Pegylated interferon-alpha toxicity mechanisms and management in chronic hepatitis B patients
This systematic review evaluated the mechanisms and management of adverse reactions associated with pegylated interferon-alpha in patients with chronic hepatitis B. The review addresses the drug's role as a cornerstone immunomodulatory therapy capable of achieving a functional cure for chronic hepatitis B. However, its clinical application is significantly constrained by a high frequency of multisystem adverse reactions arising from broad and often dysregulated systemic immune activation.
The identified adverse events include flu-like syndrome, cytopenias, autoimmunity, neuropsychiatric symptoms, and ocular vascular injury. Treatment discontinuation occurs frequently due to the high frequency of these multisystem adverse reactions, which constrain overall tolerability. The review notes that these toxicities are not ancillary effects but are direct consequences of the drug's therapeutic mechanism.
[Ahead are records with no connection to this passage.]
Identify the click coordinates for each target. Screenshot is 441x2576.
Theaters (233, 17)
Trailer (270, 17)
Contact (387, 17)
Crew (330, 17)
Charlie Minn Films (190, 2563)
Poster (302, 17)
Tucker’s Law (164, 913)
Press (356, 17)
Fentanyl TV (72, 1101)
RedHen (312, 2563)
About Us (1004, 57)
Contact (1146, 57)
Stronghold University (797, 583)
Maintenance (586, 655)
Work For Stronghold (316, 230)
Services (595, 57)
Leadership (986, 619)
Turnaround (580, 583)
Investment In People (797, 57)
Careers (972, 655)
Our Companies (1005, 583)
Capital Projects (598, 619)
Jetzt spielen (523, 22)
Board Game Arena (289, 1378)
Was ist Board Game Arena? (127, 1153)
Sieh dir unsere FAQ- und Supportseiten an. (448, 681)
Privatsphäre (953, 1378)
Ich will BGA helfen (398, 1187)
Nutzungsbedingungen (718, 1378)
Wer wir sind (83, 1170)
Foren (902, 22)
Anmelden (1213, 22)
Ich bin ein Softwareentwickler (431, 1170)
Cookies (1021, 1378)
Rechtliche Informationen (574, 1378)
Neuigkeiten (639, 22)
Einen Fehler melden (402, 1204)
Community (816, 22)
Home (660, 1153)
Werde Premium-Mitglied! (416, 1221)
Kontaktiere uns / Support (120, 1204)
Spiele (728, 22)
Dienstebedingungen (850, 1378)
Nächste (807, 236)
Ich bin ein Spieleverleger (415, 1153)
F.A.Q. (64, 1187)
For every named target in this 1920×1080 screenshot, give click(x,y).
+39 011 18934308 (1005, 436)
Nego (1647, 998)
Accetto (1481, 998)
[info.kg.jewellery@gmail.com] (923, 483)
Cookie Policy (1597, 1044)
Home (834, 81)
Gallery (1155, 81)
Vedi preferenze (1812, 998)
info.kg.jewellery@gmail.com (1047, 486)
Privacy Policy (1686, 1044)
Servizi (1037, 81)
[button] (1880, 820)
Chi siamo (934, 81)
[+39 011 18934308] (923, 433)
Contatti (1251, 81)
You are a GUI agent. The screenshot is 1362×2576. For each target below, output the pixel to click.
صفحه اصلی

Key limitations include that the sample size was not reported, the setting was not reported, the comparator was not reported, the primary outcome was not reported, the follow-up duration was not reported, and funding or conflicts of interest were not reported. The certainty of the findings was not reported. Despite these gaps, the study provides a unified framework for understanding underlying host immunopathological mechanisms and contemporary management strategies.